Le problème ne réside plus vraiment dans les moyens car les crédits sont là et les projets sont financés... Lors de nos auditions, les services du ministère ont indiqué avoir revu leurs méthodes et leurs priorités pour assurer une gestion de projet plus efficace. Malgré ces efforts, on constate toujours des dysfonctionnements structurels sur le terrain.
Le projet PORTALIS (qui concerne le civil) a connu d'importantes difficultés de gestion. Priorité est donnée désormais aux applicatifs métiers. Pour autant, le projet est toujours en phase d'expérimentation dans les conseils de prud'hommes et n'est toujours pas déployé dans les cabinets des juges aux affaires familiales alors que cela était annoncé pour 2022.
Le projet PPN (procédure pénale numérique) a semble-t-il mieux pris en compte les processus métiers. Il est jugé opérationnel par le ministère dans les 160 juridictions où ce projet est testé sur les classements sans suite. Il faut espérer que cette procédure fera réellement gagner du temps aux greffiers...
Enfin, dernier axe : le budget de l'accès au droit.
Il augmente de 26 millions d'euros pour financer l'augmentation de la rétribution des avocats à l'aide juridictionnelle consentie en 2021 et 2022 dans le cadre du rattrapage prévu sur la base du rapport « Perben » - même si la profession la juge inférieure à leurs attentes. En effet, l'unité de valeur est à 36 euros aujourd'hui, à comparer aux 40 euros préconisés par le rapport Perben et aux 42,2 euros souhaités désormais par le Conseil national des barreaux compte tenu de l'inflation.
Il augmente également de 2,4 et 2,7 millions d'euros pour les structures de proximité et l'aide aux victimes.
Quelques mots enfin sur les deux articles rattachés qui concernent la justice judiciaire.

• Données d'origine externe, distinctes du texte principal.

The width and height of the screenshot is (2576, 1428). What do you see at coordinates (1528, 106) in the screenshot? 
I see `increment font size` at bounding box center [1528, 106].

Tout d'abord, l'article 44 du projet de loi, qui propose de prolonger de deux nouvelles années l'expérimentation de la tentative de médiation préalable obligatoire dans certaines affaires familiales votée en 2016. Nous n'y sommes pas opposées mais il sera grand temps de faire ensuite un réel bilan de ce dispositif avant une éventuelle généralisation, cette mesure ayant été votée il y a plus de six ans ;
Ensuite l'article 44 bis du projet de loi, qui a pour but de faciliter le recouvrement de l'aide juridictionnelle (AJ) versée par l'État à des personnes finalement non éligibles. Il s'agit du corollaire logique du dispositif qui permet dans certains contentieux de verser l'AJ à l'avocat sans vérifier a priori l'éligibilité du demandeur. La modification proposée vise à conférer aux bureaux d'aide juridictionnelle compétence pour constater l'inéligibilité du demandeur a posteriori et recouvrer les sommes versées.
Au bénéfice de ces observations, nous vous proposons d'émettre un avis favorable à l'adoption des crédits des programmes examinés dans cet avis.